--- SUPPLIED TEXT ---
============

Could number two be number one when it comes to combating recurrent Clostridium difficile (CDI) infections?
Using genetic material analysis and machine learning, UBC researchers have pinpointed several key factors to ensure successful fecal microbiota transplants (FMT), which have proven successful in treating bacterial infections in the gut including illnesses like C. difficile, Crohn’s Disease, Colitis and even obesity, explains lead author Negin Kazemian.
“This therapy is still in its infancy, but studies like ours are helping identify key contributors to its overall success,” says Kazemian, a graduate student at UBC Okanagan’s School of Engineering.
Kazemian and her supervisor, Assistant Professor Sepideh Pakpour, are investigating the internal dynamics of both donors and recipients to set out a formula for the effectiveness of the therapy.
C. difficile is one of the most frequently identified health care-associated infection in North America, she adds. Once a patient gets it, the illness often recurs, making a significant negative impact on a patient’s gut microorganisms.
Kazemian explains that severely damaged gut ecosystems, like someone who has had C. difficile, are not self-renewing. Therefore, FMT can help by restoring damaged systems through the recreation of the original ecosystem, or the construction of an entirely new and alternative ecosystem.
“In our study, we showed that the success of gut ecological recovery through FMT is dependent on several factors, including the donor gut microbiome—the presence of specific bacteria—as well as the recipient’s pre-FMT gut community structures and the absence of specific bacteria and fungi.”
Some previous studies have pointed to the possibility of “super” donors, but these new findings indicate the relationship between donors and recipients is much more complex. Pakpour says the notion of the super-donor is oversimplified due to the observed short-term fluctuations. A recipient’s microbiota may be just as important to consider when predicting treatment outcomes, especially in unbalanced conditions such as ulcerative colitis.
“Take, for example, blood transplants where we have a strong understanding of the four main blood groups or types, and how they interact with one another,” says Pakpour. “With fecal transplants the research up to this point has not been as clear in what constitutes a good match or compatibility.”
Working with data from the University of Alberta Hospital, Kazemian and Pakpour analyzed the gut composition and DNA from samples extracted before and after FMT.
According to Kazemian, their findings indicate that there isn’t a “one stool fits all” approach to ensure transplant success.
“The data illustrates that the unique microorganisms in everyone’s bodies respond differently over time, and this has profound implications on whether these transplants work well or not.”
The researchers suggest that preparing donors and patients’ gut ecosystems prior to transplant, maybe by using metabolites, would potentially sync their microbiota leading the way to a higher probability of transplant success.

============

[Saved data entries]
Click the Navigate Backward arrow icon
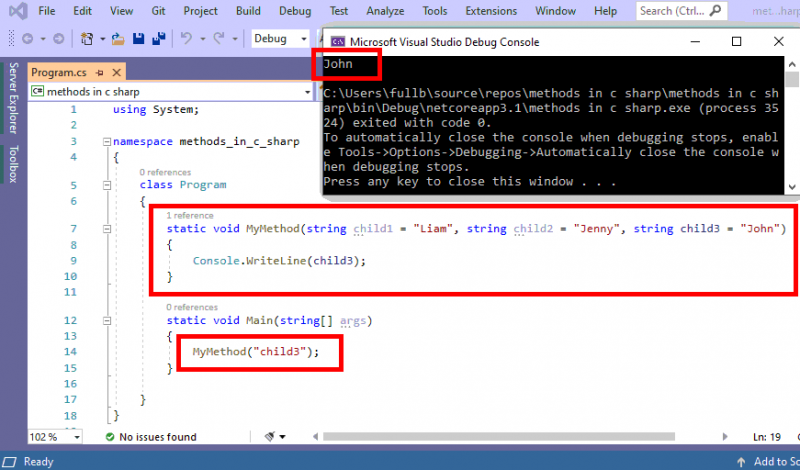The image size is (800, 470). point(27,39)
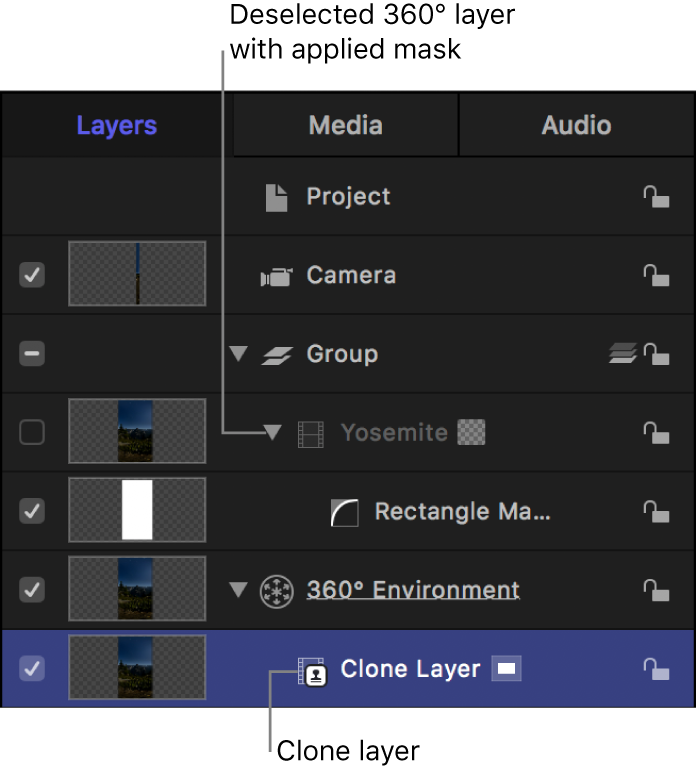This screenshot has width=697, height=774.
Task: Click the 2D/3D stack icon on Group
Action: coord(622,353)
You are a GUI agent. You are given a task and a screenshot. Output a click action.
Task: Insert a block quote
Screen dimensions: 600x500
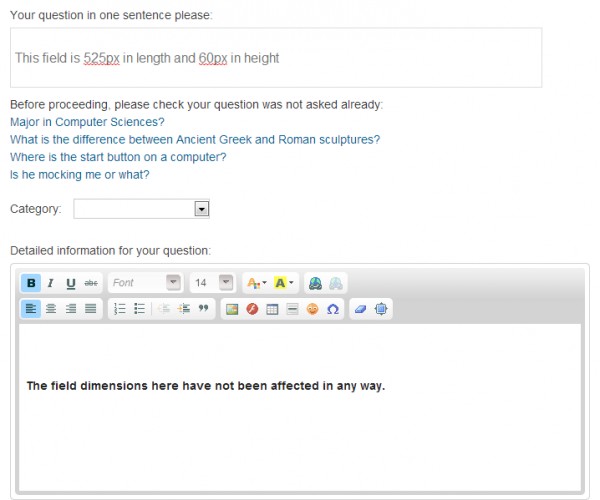point(204,309)
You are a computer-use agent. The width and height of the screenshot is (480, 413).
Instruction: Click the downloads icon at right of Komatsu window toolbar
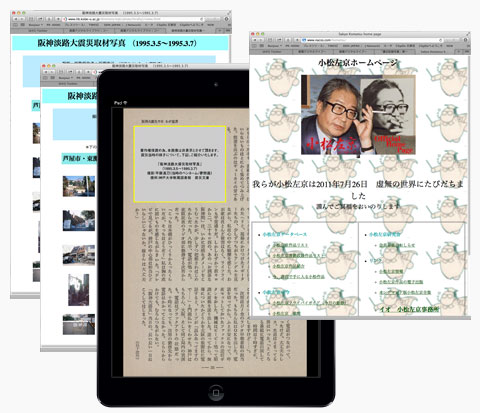pyautogui.click(x=466, y=40)
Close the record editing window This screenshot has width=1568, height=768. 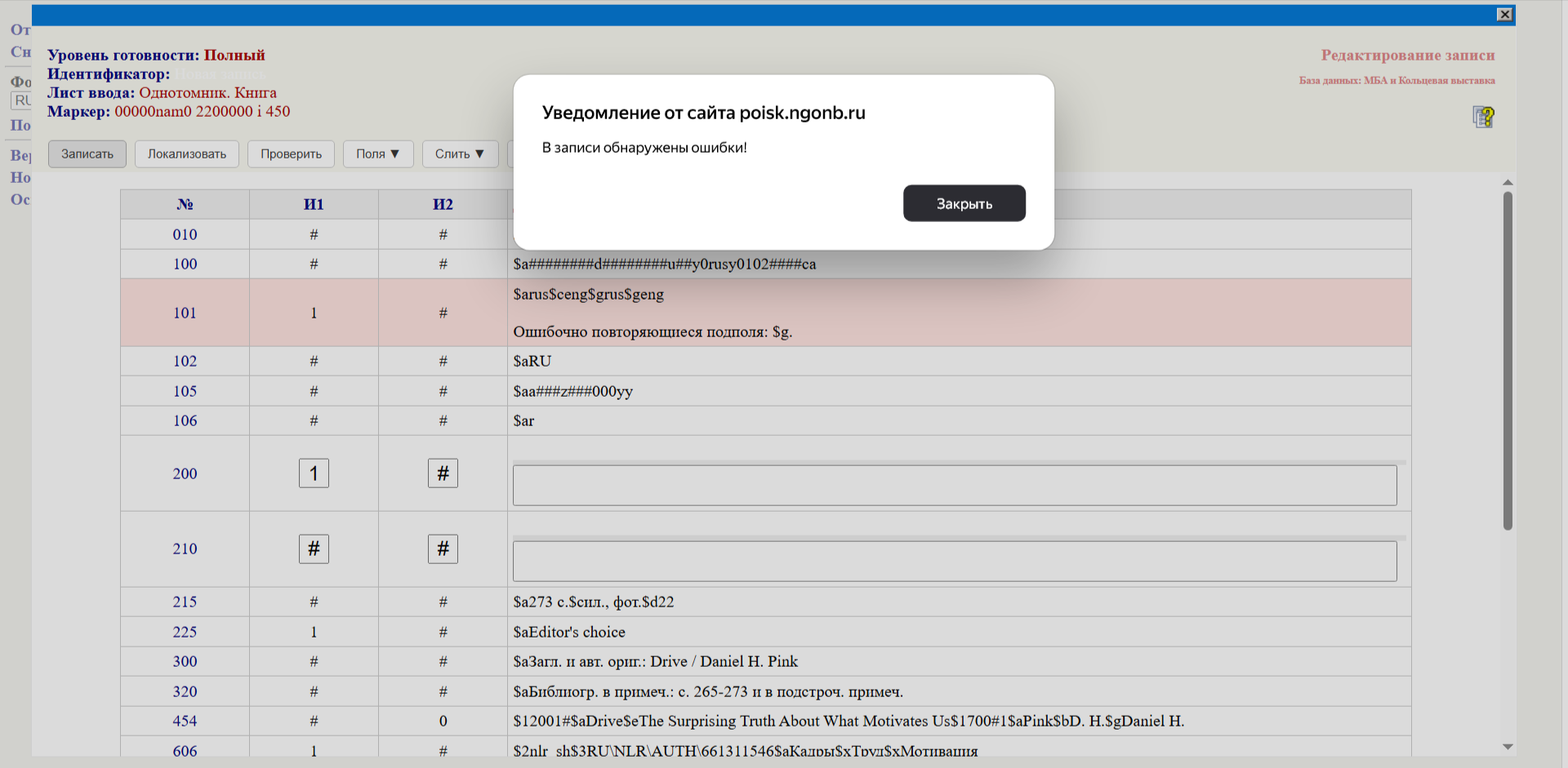point(1504,15)
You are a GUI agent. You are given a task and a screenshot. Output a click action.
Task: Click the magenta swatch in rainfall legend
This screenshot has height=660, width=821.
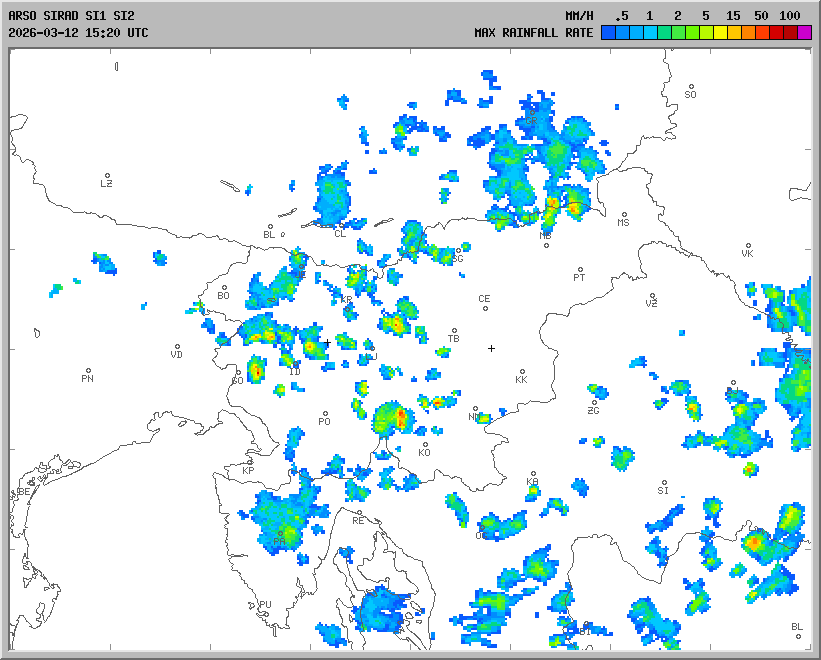tap(805, 32)
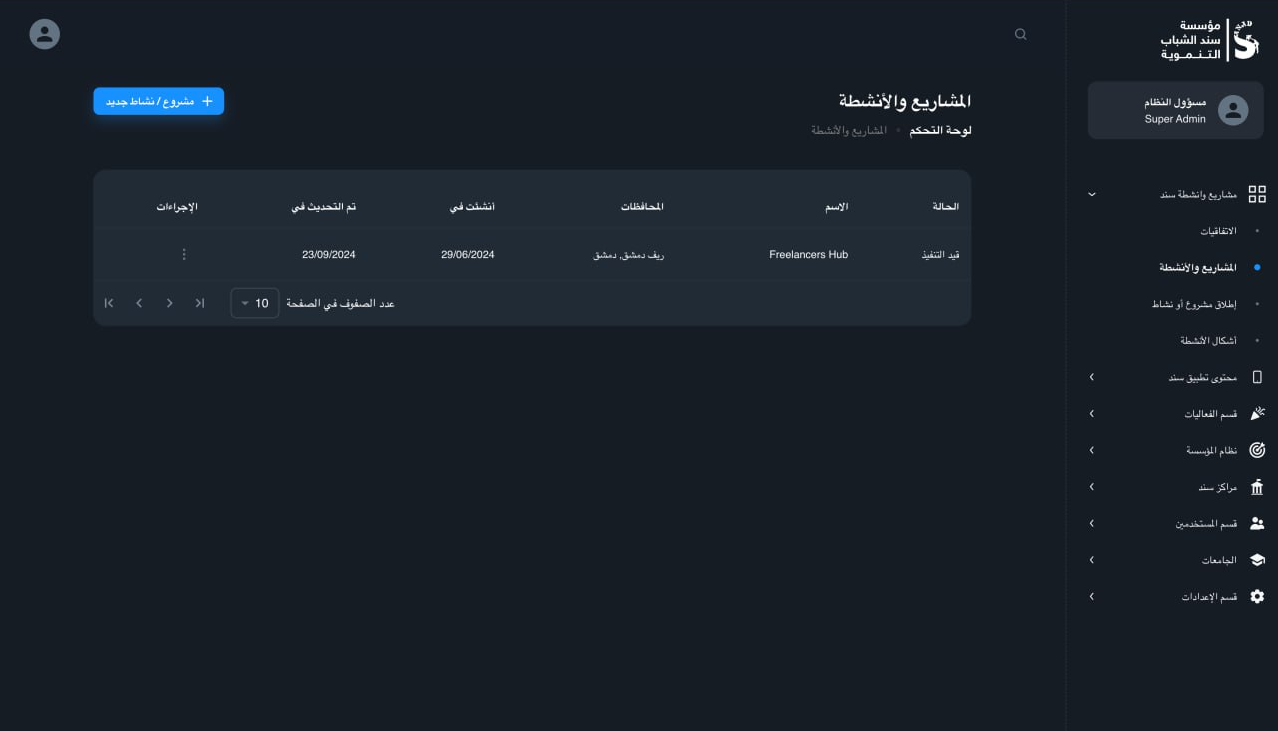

============

--- TASKS ---
a) Please transcribe the fecal transplant article from "Working with data" up to and including "of transplant success.".
b) Answer these questions from the fecal transplant article:
(i) Which hospital provided the data that Kazemian and Pakpour analyzed?
(ii) At which school is Kazemian a graduate student?
(iii) How many main blood groups does Pakpour mention?

--- EXPECTED RESPONSES ---
a)
Working with data from the University of Alberta Hospital, Kazemian and Pakpour analyzed the gut composition and DNA from samples extracted before and after FMT.
According to Kazemian, their findings indicate that there isn’t a “one stool fits all” approach to ensure transplant success.
“The data illustrates that the unique microorganisms in everyone’s bodies respond differently over time, and this has profound implications on whether these transplants work well or not.”
The researchers suggest that preparing donors and patients’ gut ecosystems prior to transplant, maybe by using metabolites, would potentially sync their microbiota leading the way to a higher probability of transplant success.

b)
(i) The University of Alberta Hospital
(ii) UBC Okanagan's School of Engineering
(iii) Four